• _INSTRUCTIONS TO FOLLOW_: Write each line again exactly as it is, from the opening line of the records below through the one containing "You are a computer-use agent. The", and add nothing.

··· EXERCISE DATA ···

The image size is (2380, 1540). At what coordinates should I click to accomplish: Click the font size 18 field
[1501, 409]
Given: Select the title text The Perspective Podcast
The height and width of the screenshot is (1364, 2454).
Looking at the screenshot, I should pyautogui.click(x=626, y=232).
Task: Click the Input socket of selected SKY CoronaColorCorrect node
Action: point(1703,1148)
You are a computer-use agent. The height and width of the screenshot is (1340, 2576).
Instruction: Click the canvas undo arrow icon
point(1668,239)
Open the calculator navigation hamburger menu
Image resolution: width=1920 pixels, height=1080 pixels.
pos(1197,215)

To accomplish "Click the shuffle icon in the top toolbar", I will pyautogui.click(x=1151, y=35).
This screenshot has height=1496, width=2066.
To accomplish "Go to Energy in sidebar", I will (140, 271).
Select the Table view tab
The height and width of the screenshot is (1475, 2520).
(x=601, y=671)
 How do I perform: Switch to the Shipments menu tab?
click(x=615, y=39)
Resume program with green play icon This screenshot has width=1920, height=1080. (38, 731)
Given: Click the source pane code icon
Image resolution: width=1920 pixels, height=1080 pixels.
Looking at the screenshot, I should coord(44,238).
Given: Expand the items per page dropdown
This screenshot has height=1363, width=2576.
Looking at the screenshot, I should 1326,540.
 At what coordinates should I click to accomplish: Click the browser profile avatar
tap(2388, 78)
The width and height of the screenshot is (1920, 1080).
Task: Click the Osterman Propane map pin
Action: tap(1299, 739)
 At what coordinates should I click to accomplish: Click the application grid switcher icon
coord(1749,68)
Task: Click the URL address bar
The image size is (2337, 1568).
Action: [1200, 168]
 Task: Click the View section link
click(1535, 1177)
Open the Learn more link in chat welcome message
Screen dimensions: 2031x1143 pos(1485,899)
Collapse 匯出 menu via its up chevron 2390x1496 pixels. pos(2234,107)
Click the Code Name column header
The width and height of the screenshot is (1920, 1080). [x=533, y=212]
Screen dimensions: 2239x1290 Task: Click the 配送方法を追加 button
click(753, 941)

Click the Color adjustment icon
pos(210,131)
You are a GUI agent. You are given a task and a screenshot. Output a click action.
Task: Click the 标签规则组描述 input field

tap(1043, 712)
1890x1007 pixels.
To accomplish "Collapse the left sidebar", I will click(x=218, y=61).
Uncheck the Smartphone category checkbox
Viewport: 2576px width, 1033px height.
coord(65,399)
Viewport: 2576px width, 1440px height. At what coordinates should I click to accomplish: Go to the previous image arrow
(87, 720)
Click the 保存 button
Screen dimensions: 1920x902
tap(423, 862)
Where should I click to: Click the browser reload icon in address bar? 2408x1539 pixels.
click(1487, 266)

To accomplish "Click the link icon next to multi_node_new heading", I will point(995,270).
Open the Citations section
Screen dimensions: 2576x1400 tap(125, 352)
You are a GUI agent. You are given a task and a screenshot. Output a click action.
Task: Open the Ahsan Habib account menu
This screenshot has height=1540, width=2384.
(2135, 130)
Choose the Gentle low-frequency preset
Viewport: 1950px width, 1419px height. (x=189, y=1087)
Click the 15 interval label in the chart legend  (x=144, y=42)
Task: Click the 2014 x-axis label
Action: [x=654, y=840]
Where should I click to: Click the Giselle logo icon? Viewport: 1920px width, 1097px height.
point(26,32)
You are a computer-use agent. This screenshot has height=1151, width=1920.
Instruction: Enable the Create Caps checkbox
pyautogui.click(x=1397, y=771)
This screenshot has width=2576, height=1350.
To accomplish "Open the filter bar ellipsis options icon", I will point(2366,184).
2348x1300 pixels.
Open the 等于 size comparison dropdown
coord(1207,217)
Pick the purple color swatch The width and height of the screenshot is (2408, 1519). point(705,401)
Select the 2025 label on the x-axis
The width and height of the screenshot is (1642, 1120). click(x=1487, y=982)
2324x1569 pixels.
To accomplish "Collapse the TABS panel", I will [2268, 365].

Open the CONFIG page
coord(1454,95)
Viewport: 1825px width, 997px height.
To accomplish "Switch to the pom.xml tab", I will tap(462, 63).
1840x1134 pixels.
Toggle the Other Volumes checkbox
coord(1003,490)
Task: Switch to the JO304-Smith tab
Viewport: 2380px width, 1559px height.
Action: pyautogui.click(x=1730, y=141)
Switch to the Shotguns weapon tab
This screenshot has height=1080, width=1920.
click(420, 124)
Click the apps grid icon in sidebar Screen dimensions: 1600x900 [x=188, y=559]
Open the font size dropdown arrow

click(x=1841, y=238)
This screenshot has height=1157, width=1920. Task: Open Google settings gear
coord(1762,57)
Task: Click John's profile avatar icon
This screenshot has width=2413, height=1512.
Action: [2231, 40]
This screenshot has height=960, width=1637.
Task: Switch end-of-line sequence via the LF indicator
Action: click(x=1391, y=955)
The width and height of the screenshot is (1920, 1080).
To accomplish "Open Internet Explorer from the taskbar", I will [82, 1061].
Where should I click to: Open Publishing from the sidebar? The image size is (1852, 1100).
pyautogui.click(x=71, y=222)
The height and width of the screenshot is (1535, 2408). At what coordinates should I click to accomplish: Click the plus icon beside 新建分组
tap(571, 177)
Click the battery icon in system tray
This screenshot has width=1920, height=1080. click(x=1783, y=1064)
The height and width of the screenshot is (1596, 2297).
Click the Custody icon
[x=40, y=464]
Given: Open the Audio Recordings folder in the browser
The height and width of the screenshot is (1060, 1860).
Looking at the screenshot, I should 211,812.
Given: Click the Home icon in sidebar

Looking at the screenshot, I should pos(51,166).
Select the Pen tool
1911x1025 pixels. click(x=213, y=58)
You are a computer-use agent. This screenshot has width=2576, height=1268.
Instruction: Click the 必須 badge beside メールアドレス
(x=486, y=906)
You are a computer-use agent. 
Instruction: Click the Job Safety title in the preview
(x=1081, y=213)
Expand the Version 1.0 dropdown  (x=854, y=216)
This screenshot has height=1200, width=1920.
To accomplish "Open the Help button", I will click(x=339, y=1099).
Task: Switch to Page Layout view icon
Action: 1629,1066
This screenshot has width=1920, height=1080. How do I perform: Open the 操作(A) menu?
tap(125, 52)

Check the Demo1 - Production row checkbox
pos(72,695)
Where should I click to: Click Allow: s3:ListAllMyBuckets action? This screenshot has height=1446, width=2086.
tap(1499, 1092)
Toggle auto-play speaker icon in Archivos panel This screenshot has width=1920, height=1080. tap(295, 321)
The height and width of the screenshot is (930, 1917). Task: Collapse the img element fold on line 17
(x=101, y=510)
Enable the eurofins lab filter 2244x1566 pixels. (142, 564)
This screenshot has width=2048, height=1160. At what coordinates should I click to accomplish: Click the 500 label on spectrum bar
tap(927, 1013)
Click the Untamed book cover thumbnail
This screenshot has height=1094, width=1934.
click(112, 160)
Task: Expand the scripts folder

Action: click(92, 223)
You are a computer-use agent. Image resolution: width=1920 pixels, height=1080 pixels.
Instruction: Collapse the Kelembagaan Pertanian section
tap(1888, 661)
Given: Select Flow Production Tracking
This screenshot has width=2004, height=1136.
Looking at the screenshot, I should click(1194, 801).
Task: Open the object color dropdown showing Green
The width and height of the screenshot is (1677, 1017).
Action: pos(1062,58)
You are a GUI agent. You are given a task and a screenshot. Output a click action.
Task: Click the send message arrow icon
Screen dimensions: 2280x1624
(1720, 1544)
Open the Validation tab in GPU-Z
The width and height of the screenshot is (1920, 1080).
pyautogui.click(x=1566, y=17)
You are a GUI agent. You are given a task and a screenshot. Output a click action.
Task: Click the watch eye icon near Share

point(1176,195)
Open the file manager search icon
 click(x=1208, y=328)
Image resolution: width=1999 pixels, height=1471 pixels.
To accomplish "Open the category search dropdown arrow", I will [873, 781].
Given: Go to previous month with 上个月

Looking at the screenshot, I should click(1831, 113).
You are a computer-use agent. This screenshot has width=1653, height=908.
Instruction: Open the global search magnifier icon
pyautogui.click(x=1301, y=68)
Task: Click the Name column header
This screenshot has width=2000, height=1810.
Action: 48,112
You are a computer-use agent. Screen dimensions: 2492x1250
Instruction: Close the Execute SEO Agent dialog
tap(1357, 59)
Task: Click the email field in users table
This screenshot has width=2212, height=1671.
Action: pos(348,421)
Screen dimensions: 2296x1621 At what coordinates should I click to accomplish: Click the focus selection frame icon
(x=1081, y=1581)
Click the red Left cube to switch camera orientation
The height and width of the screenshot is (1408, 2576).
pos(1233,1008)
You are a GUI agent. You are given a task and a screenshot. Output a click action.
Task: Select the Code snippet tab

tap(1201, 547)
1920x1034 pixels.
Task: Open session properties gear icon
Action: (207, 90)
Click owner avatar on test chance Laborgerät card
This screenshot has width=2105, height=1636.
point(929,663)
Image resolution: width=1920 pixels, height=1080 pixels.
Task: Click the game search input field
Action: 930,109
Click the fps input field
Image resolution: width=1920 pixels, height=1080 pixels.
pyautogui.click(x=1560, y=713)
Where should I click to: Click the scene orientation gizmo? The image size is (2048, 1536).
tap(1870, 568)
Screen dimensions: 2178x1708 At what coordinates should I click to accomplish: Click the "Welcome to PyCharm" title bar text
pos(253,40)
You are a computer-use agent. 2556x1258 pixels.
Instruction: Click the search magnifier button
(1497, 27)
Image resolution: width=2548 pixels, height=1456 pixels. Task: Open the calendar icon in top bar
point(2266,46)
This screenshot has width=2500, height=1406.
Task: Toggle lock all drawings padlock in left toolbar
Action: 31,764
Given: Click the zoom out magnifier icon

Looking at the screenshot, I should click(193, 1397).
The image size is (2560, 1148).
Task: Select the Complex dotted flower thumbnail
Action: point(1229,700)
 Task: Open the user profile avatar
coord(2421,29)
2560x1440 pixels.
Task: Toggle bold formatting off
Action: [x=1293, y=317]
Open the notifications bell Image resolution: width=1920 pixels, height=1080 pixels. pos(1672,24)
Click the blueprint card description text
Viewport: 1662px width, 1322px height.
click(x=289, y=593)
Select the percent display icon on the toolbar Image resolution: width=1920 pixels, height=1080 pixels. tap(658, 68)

···

• _EXERCISE ANSWER_:
The image size is (2380, 1540). At what coordinates should I click to accomplish: Click the font size 18 field
[1501, 409]
Given: Select the title text The Perspective Podcast
The height and width of the screenshot is (1364, 2454).
Looking at the screenshot, I should pyautogui.click(x=626, y=232).
Task: Click the Input socket of selected SKY CoronaColorCorrect node
Action: point(1703,1148)
You are a computer-use agent. The height and width of the screenshot is (1340, 2576).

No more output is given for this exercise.